━━━ Page extract

The film that spawned a TV series (1 season and 5 tele-films), novels, comics and, in a way, District 9. In the near future (actually the early 90s), a bigoted cop gets a new partner, one of the alien Newcomers, to help him solve an alien drug conspiracy.
SLAGS LIKE US: Since Alien Nation is meant to mirror our world and use science fiction to explore race relations in the West, this section will attempt to track the allegorical elements used by Alien Nation, whether ripped from the day's headlines or part of the greater tapestry of History. The film (and thus the show) doesn't tie itself down to any one meaning, and really angles at any time a minority group has had to integrate into mainstream society. So the Newcomers are former slaves (Emancipation), fairly recently came out of quarantine camps (the end of Segregation), and represent a new labor force who often do the jobs humans don't, like working in methane factories (the issues surrounding illegal immigration). As a member of a linguistic minority, I definitely connected to the scene where Francisco talks to the morgue attendant in the Newcomer language and gets the stink eye from Sykes. Obviously, there are other 80s concerns here, like a (much more effective) war on drugs.

━━━━━━
━━━ Supplied data

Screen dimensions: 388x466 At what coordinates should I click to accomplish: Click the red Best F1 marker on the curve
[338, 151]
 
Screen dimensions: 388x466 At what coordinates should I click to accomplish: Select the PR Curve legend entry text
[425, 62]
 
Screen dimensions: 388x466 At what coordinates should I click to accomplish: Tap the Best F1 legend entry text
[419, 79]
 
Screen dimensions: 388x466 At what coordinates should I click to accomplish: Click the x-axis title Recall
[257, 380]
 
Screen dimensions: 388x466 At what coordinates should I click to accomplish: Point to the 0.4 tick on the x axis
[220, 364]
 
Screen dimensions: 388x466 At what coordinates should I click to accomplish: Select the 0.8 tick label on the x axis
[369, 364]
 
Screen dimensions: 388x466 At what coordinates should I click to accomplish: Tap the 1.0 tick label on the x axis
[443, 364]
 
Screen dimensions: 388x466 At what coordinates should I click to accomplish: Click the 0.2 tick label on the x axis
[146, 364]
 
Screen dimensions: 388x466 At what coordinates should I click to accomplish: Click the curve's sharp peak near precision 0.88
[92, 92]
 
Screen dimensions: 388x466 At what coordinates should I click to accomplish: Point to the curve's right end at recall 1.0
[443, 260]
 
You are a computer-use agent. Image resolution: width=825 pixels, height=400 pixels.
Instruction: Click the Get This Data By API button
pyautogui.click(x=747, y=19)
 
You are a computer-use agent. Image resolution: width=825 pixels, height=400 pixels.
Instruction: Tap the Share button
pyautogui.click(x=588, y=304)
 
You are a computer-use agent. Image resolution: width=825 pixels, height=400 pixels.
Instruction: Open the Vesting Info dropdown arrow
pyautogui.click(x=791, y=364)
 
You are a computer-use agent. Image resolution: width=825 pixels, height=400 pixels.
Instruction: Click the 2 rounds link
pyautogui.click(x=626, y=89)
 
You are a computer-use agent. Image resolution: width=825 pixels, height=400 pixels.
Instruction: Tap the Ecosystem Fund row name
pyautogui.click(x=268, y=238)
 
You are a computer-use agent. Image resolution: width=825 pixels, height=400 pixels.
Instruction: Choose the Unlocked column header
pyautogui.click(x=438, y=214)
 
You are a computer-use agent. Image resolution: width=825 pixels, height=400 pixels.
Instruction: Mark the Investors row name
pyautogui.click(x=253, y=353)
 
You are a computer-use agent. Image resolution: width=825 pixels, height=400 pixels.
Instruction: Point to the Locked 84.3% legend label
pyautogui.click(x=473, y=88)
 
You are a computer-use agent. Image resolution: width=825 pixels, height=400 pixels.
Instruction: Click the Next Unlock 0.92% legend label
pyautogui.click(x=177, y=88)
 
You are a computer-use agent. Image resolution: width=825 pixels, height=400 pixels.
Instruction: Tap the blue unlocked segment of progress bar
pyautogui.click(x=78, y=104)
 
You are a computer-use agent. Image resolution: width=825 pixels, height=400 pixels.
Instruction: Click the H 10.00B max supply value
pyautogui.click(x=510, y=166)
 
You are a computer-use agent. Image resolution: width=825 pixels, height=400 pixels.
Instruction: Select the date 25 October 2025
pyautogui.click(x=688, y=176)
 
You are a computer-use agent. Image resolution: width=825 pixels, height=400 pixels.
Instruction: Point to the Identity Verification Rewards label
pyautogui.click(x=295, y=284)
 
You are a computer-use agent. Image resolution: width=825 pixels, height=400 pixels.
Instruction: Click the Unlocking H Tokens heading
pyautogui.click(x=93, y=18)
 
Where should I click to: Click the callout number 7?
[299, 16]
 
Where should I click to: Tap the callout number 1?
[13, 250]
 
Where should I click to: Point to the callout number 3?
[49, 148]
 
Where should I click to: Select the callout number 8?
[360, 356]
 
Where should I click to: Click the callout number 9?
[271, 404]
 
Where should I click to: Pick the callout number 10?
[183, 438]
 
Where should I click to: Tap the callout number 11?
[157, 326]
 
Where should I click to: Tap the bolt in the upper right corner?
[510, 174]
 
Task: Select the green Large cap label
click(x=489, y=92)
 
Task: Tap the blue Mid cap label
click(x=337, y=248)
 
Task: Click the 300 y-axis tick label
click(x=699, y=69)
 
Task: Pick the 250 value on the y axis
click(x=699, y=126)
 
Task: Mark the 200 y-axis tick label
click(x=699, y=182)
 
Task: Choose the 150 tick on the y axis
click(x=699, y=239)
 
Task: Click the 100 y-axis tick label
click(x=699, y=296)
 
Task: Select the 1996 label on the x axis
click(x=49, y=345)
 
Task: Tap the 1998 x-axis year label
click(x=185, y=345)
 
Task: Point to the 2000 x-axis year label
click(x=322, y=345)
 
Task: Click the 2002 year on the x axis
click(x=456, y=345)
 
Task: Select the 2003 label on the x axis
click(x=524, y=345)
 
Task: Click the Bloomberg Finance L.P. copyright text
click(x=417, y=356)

━━━━━━

> Task requirements:
In the Alien Nation write-up above, which historical episodes or issues are set in parentheses as parallels to the Newcomers' situation? List each one.

> Exercise result:
- Emancipation
- the end of Segregation
- the issues surrounding illegal immigration